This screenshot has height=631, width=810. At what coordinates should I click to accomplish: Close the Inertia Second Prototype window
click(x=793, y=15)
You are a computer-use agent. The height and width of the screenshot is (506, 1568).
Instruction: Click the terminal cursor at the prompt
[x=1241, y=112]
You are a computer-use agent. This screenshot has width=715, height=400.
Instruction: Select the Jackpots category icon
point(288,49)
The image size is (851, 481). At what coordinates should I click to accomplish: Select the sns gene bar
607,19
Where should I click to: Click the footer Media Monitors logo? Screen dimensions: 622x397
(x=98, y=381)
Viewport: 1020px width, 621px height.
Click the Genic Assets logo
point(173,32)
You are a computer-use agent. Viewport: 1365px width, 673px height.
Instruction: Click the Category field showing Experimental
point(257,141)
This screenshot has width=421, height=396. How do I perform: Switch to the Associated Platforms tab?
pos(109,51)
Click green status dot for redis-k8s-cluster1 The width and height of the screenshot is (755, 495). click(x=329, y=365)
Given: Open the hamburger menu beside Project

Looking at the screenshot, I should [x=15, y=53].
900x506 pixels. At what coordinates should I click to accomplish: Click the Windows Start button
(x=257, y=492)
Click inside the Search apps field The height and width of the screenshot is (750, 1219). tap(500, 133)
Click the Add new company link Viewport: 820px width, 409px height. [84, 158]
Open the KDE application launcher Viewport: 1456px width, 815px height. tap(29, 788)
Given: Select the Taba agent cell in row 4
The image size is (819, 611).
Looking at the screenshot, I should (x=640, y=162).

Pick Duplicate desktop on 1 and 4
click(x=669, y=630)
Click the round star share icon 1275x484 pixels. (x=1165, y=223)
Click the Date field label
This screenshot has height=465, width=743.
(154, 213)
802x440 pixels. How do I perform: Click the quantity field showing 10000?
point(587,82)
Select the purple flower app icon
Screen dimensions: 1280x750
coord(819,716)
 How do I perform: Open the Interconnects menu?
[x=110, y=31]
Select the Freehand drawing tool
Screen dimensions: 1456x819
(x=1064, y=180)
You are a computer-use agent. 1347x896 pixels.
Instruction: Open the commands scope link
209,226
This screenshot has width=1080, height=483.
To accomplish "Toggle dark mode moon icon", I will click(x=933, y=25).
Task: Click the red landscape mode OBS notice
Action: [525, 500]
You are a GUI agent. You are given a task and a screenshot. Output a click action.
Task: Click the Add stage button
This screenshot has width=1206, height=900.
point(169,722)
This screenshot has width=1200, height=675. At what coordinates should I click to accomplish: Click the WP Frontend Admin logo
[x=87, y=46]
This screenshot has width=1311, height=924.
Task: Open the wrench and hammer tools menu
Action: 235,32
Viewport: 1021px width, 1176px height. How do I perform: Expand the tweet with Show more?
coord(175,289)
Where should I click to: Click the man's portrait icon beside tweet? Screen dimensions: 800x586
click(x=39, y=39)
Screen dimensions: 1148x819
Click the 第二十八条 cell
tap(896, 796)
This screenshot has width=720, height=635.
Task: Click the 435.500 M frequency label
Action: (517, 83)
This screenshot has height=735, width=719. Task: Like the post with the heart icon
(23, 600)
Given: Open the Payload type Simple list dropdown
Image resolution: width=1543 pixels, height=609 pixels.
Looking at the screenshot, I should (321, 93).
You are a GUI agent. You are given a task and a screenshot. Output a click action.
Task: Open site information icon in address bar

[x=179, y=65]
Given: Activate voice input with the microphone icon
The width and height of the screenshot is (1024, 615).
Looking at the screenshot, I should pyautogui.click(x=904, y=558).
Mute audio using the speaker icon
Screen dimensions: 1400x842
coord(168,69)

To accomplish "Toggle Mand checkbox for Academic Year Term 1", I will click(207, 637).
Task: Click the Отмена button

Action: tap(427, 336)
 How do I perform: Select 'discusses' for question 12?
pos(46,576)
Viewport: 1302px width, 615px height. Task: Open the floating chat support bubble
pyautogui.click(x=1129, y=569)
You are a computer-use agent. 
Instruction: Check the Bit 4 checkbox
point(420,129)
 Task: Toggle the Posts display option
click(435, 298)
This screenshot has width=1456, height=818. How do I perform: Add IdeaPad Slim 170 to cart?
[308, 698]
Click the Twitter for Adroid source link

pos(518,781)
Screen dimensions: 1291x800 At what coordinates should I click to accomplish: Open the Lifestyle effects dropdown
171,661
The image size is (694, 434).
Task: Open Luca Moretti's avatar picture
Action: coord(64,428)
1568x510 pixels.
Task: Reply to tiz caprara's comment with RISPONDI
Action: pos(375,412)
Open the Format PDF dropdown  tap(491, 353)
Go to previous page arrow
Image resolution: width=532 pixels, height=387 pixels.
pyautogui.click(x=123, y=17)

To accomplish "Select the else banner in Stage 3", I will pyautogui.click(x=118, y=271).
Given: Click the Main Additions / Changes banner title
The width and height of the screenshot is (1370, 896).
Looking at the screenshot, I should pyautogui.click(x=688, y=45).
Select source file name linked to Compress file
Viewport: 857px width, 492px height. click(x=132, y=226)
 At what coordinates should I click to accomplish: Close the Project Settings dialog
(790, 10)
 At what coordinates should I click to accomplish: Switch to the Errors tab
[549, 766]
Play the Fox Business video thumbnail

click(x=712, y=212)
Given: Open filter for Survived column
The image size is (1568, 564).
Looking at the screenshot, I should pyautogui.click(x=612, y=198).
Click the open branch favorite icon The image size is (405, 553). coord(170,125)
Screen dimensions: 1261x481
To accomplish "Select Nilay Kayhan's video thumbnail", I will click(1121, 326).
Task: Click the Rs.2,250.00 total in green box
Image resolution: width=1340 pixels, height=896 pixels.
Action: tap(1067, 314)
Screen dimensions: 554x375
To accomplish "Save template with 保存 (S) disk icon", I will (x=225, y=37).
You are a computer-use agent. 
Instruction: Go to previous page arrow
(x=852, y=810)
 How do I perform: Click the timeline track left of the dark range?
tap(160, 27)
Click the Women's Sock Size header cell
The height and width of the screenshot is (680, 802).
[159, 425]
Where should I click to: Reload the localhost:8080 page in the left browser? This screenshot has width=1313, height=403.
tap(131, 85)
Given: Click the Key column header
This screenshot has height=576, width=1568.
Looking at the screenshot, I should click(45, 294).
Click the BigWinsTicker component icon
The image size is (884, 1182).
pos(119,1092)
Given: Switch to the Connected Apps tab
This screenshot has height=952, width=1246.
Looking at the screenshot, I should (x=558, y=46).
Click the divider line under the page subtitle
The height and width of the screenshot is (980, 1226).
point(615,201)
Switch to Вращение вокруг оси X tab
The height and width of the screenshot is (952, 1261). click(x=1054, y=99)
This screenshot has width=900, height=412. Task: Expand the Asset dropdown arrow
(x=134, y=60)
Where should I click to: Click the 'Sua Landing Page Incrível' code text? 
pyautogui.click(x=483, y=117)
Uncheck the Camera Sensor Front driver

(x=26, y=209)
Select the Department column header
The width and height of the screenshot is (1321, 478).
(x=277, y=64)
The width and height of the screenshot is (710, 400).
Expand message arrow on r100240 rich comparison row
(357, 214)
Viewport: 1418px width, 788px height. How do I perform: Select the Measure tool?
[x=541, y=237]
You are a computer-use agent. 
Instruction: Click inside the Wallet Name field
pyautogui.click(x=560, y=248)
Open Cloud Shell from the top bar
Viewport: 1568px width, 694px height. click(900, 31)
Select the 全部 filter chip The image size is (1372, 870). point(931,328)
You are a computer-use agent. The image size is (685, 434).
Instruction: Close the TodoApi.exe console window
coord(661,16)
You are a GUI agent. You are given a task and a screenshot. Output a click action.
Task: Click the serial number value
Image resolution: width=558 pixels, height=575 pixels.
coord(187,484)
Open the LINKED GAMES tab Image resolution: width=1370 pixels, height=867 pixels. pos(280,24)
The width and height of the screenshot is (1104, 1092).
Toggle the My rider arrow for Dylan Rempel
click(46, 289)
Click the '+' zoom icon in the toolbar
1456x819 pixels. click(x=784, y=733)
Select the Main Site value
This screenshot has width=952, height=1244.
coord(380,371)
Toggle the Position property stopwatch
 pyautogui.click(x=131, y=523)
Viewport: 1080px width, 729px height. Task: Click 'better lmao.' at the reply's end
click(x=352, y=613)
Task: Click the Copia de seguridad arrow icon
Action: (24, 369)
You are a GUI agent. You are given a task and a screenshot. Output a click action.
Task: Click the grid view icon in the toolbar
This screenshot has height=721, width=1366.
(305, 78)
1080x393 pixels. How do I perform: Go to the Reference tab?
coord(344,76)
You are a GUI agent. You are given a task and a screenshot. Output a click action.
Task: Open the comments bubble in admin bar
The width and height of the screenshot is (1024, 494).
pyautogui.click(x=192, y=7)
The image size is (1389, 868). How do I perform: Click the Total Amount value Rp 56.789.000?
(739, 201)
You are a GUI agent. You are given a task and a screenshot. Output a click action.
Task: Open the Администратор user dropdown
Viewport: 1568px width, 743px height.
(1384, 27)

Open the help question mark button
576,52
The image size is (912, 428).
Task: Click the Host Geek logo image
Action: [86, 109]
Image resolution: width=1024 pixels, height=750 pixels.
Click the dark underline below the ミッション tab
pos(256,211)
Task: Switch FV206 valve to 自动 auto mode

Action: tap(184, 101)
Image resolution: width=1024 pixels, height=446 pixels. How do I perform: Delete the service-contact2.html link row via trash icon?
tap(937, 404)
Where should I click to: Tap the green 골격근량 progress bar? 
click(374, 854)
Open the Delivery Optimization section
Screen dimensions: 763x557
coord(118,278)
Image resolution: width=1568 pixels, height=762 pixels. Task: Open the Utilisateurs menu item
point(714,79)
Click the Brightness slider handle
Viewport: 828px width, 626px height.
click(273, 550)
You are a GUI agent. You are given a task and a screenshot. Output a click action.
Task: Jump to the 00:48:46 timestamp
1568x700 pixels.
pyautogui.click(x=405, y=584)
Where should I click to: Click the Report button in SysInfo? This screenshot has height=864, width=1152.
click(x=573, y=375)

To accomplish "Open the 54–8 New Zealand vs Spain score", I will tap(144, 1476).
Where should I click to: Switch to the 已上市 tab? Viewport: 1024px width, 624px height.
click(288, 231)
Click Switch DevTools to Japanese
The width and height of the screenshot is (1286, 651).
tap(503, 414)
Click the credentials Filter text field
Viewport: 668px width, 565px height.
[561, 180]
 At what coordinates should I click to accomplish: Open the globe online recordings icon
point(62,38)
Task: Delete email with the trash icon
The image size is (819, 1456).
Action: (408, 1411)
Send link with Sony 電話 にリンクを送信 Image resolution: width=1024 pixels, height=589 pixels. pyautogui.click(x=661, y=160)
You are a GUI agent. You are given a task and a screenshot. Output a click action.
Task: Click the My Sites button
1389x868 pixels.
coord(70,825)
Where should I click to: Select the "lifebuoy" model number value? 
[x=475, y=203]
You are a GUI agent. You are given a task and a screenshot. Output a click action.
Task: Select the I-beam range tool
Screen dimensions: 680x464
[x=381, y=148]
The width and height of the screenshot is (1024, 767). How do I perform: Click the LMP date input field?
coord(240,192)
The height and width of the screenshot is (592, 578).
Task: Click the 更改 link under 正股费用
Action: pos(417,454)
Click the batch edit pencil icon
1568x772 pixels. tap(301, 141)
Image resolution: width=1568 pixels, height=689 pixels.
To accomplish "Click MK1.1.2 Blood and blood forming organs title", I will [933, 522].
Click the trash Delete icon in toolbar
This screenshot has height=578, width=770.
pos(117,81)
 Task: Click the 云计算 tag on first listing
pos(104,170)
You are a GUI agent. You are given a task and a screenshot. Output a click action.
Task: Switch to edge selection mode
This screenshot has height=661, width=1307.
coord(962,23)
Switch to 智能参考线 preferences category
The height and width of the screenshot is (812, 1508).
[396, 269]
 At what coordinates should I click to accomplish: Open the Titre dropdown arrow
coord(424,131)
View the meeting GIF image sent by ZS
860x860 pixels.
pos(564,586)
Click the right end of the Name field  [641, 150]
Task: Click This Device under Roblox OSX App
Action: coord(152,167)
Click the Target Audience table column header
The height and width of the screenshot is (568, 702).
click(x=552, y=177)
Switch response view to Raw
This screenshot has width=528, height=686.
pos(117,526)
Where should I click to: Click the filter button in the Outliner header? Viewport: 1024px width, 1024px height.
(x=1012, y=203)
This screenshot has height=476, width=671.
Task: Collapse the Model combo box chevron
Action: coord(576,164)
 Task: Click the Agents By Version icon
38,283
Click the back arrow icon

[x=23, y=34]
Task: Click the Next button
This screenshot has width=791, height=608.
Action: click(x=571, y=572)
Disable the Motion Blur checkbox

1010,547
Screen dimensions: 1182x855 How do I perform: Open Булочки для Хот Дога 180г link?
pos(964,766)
◆ ◆ ◆ ◆
Where the word "Main" shows up in a line of the entries above, copy that line.

Given: Click the Main Additions / Changes banner title
Select the Main Site value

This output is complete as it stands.